Through the duration of lockdown, there has been a rise in the number of house robberies that are taking place in Nelson Mandela Bay, this is due to various factors.
With the majority of the public being forced to stay at home under the lockdown restrictions, criminals were forced to get more creative with their ways as there were now people at home for most of the day. The empty houses were seen as easy targets, and their opportunities for a quick burglary decreased exponentially.
Another factor that has played a role is the increasing unemployment rate. People who were able to put food on the table every week were left stranded with no income as more jobs were lost, and opportunities for casual work dried up in the wake of the super spreading virus. This lead to a sense of desperation as children needed to be fed and bills needed to be paid. Many honourable people were led to believe that their only option was to turn to a life of crime, at least until they could find some form of income again.
The problem now comes in when you have more people turning to a life of crime, but the number of easy targets has decreased, much like the concept of supply and demand as many criminals run their lifestyle like a business. The demand for your TV increased, but the supply of targets decreased.

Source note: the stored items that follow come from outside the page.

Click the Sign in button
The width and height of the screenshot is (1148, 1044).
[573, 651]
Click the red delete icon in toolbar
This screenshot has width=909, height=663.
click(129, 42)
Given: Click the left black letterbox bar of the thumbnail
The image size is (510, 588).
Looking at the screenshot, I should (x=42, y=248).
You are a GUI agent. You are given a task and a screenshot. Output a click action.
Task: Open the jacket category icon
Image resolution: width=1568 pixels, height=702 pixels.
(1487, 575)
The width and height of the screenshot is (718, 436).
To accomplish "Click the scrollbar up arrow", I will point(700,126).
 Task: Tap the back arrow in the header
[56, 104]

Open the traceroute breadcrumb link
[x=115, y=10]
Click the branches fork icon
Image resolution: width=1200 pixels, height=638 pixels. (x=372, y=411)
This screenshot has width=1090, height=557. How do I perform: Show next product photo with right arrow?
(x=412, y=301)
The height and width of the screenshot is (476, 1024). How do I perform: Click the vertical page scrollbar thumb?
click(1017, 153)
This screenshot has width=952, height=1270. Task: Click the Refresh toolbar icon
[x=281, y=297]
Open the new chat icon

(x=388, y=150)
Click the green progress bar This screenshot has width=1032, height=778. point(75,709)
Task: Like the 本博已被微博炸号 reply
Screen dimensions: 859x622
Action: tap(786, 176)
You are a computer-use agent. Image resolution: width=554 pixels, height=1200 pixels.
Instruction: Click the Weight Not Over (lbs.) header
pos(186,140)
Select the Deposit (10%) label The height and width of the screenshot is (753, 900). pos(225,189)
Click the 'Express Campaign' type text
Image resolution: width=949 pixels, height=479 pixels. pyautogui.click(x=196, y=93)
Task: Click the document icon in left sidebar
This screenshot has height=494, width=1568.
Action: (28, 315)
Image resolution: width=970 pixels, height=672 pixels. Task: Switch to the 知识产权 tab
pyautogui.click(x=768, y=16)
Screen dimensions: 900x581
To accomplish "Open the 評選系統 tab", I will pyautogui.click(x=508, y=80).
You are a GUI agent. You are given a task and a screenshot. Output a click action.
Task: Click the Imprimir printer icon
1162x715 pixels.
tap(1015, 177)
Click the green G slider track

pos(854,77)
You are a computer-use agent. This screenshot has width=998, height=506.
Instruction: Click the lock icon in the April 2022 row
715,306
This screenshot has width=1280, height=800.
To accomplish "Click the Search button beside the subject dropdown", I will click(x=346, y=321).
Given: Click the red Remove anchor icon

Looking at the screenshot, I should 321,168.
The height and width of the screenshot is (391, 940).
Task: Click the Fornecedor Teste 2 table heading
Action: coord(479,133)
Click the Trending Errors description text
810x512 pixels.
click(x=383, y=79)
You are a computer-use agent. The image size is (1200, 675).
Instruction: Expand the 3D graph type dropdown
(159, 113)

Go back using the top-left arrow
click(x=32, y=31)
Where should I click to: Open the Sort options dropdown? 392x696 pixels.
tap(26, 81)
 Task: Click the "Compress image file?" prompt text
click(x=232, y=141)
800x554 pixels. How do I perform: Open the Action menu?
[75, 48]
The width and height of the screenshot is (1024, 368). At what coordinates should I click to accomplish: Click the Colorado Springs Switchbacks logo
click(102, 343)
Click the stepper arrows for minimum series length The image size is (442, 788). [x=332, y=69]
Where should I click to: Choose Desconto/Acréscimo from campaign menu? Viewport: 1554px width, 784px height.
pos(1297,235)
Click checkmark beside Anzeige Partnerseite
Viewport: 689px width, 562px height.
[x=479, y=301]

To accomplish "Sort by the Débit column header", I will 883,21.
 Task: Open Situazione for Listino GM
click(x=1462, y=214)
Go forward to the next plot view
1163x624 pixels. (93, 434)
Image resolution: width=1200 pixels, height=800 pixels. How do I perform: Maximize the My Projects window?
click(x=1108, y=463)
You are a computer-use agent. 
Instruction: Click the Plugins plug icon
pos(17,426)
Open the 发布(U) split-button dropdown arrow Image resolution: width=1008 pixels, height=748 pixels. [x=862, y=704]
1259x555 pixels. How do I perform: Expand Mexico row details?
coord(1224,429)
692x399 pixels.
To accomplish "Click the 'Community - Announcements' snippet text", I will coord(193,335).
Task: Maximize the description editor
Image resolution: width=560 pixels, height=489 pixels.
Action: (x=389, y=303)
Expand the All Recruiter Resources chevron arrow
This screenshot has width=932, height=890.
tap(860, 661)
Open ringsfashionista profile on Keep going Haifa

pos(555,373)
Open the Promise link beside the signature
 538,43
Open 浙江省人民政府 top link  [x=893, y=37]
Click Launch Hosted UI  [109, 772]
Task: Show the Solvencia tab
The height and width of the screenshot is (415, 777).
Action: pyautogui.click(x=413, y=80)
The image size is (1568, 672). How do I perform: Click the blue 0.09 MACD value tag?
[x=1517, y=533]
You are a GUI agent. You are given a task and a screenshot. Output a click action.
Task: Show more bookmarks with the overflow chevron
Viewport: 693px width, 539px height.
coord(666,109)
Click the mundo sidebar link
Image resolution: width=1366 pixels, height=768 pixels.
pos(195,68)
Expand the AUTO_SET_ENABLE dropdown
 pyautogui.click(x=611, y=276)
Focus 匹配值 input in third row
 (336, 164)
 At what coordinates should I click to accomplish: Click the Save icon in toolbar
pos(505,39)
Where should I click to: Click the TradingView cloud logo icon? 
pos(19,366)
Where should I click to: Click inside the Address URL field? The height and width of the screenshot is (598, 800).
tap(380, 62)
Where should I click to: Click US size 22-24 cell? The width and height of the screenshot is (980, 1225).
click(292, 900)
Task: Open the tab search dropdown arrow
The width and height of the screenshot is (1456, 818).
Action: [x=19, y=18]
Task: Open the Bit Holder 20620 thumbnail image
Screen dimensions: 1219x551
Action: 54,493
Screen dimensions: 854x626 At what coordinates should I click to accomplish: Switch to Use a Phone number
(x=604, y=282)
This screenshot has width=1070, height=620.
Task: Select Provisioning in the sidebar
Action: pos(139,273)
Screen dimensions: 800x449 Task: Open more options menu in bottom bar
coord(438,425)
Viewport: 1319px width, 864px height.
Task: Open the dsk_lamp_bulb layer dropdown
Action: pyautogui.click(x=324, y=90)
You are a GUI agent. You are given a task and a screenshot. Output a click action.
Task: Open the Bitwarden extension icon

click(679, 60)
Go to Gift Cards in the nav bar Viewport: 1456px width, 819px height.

This imbalance is the birthplace of the increasing house robberies. The criminals were forced to target homes when there were families inside, but they had no intention of hurting anyone. Very few house robberies involved any form of violence. The families would be tied up in the room while the suspects gathered the TVs, laptops, and jewellery and left with no resistance. This kept happening for a while and everyone would read the headlines of the incident the next day, but each article that was published started to trigger something in the community, it was that feeling of being “gatvol” of the crime escalating, so people started to fight back.
As more people started to fight back against crime, so the criminals decided that they needed to protect themselves and started arming themselves with knives and firearms. As the knock-on effect continued, armed house robberies increased and the community fought back even harder by arming themselves to protect their families. This back and forth has seemed to continue and more people are getting hurt in house robberies across the metro. Incident reports are more often including the terms “shots were fired at the suspects”, “the victim was stabbed or shot”, or “the victim was transported to the hospital”.
How do we stop this? How do we reverse this violence?
There are many ways to combat various types of crime, but the one that is believed to be the most effective is early detection. Criminals need to know that their presence is known as soon as they try to gain access, which can only be done with the various forms of perimeter detection. Technology has come a far way in the last few years with beams, fence monitoring, and CCTV solutions.
A full perimeter solution can save lives as the moment the fence is breached, help will be on the way. Rather than suspects climbing over the wall and walking in while you’re watching TV, allowing you no time to press the panic button or call for help.
Give your family the safety they deserve and critically analyse your full security solution.